▸ **What this task involves**:
Based on the entries below, how many lines contain the word "agent"? Respond with only the number.

▸ **Records for this exercise**:
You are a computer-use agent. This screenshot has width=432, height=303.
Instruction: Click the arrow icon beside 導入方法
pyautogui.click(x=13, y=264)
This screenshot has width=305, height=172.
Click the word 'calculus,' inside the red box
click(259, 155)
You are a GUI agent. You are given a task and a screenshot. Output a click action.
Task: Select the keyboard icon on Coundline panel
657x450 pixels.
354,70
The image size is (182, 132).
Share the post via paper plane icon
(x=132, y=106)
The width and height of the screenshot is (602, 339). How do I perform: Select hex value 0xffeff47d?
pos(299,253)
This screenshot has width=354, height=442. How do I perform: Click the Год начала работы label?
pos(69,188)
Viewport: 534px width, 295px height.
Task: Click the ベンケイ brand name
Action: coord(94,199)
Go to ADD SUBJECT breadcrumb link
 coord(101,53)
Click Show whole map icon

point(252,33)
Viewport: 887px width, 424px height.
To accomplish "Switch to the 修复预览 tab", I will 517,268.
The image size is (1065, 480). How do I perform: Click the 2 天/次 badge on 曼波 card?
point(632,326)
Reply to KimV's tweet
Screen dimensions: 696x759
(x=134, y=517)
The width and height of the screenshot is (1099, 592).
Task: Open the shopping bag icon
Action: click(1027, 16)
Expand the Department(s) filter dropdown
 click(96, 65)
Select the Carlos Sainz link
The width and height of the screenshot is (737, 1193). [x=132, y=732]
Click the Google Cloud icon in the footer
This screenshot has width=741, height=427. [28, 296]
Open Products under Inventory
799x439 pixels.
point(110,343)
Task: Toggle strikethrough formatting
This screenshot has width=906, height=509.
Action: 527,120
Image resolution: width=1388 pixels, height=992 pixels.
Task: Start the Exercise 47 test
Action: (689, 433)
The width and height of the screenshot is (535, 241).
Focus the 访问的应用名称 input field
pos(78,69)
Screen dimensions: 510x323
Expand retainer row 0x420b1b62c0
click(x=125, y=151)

▸ **Solution to this problem**:
2